WHAT TO PRODUCE: Rewrite every line of the records below as a JSON list of strings, with one string per line and blank lines omitted.

INFORMATION SUPPLIED:
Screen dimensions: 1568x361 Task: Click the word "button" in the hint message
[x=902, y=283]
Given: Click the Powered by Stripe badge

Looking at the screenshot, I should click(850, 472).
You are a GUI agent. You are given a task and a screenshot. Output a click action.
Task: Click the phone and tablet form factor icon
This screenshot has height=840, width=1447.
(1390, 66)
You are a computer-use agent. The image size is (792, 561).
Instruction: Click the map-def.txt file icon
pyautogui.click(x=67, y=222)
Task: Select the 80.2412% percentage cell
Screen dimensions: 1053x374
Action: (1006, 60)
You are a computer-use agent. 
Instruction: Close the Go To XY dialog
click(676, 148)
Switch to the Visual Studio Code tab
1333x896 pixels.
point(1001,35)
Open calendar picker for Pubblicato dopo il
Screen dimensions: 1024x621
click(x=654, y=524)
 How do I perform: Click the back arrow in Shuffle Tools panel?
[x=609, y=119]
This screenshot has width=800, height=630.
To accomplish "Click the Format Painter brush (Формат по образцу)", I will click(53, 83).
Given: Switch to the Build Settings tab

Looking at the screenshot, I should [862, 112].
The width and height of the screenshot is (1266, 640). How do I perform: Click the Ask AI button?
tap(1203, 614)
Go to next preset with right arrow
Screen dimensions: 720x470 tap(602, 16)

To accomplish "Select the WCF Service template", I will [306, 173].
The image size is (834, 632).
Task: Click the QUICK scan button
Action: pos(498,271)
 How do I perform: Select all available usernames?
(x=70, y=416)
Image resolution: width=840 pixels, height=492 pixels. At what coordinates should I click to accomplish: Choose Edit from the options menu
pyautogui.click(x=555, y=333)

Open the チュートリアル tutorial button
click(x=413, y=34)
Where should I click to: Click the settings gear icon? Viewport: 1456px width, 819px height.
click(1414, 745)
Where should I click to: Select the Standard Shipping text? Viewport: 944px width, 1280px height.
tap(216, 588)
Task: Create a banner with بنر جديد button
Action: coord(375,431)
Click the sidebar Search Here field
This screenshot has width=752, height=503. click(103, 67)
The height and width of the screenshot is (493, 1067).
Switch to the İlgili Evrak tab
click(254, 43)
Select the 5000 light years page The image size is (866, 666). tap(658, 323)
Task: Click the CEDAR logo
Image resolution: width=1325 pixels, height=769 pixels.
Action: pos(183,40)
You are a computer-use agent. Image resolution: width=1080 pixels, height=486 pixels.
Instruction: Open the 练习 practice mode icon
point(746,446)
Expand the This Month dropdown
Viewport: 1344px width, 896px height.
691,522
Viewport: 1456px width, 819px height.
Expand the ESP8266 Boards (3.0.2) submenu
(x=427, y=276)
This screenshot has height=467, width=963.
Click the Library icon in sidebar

WRITTEN REPLY:
[
  "Screen dimensions: 1568x361 Task: Click the word \"button\" in the hint message",
  "[x=902, y=283]",
  "Given: Click the Powered by Stripe badge",
  "Looking at the screenshot, I should click(850, 472).",
  "You are a GUI agent. You are given a task and a screenshot. Output a click action.",
  "Task: Click the phone and tablet form factor icon",
  "This screenshot has height=840, width=1447.",
  "(1390, 66)",
  "You are a computer-use agent. The image size is (792, 561).",
  "Instruction: Click the map-def.txt file icon",
  "pyautogui.click(x=67, y=222)",
  "Task: Select the 80.2412% percentage cell",
  "Screen dimensions: 1053x374",
  "Action: (1006, 60)",
  "You are a computer-use agent. ",
  "Instruction: Close the Go To XY dialog",
  "click(676, 148)",
  "Switch to the Visual Studio Code tab",
  "1333x896 pixels.",
  "point(1001,35)",
  "Open calendar picker for Pubblicato dopo il",
  "Screen dimensions: 1024x621",
  "click(x=654, y=524)",
  " How do I perform: Click the back arrow in Shuffle Tools panel?",
  "[x=609, y=119]",
  "This screenshot has width=800, height=630.",
  "To accomplish \"Click the Format Painter brush (Формат по образцу)\", I will click(53, 83).",
  "Given: Switch to the Build Settings tab",
  "Looking at the screenshot, I should [862, 112].",
  "The width and height of the screenshot is (1266, 640). How do I perform: Click the Ask AI button?",
  "tap(1203, 614)",
  "Go to next preset with right arrow",
  "Screen dimensions: 720x470 tap(602, 16)",
  "To accomplish \"Select the WCF Service template\", I will [306, 173].",
  "The image size is (834, 632).",
  "Task: Click the QUICK scan button",
  "Action: pos(498,271)",
  " How do I perform: Select all available usernames?",
  "(x=70, y=416)",
  "Image resolution: width=840 pixels, height=492 pixels. At what coordinates should I click to accomplish: Choose Edit from the options menu",
  "pyautogui.click(x=555, y=333)",
  "Open the チュートリアル tutorial button",
  "click(x=413, y=34)",
  "Where should I click to: Click the settings gear icon? Viewport: 1456px width, 819px height.",
  "click(1414, 745)",
  "Where should I click to: Select the Standard Shipping text? Viewport: 944px width, 1280px height.",
  "tap(216, 588)",
  "Task: Create a banner with بنر جديد button",
  "Action: coord(375,431)",
  "Click the sidebar Search Here field",
  "This screenshot has width=752, height=503. click(103, 67)",
  "The height and width of the screenshot is (493, 1067).",
  "Switch to the İlgili Evrak tab",
  "click(254, 43)",
  "Select the 5000 light years page The image size is (866, 666). tap(658, 323)",
  "Task: Click the CEDAR logo",
  "Image resolution: width=1325 pixels, height=769 pixels.",
  "Action: pos(183,40)",
  "You are a computer-use agent. Image resolution: width=1080 pixels, height=486 pixels.",
  "Instruction: Open the 练习 practice mode icon",
  "point(746,446)",
  "Expand the This Month dropdown",
  "Viewport: 1344px width, 896px height.",
  "691,522",
  "Viewport: 1456px width, 819px height.",
  "Expand the ESP8266 Boards (3.0.2) submenu",
  "(x=427, y=276)",
  "This screenshot has height=467, width=963.",
  "Click the Library icon in sidebar"
]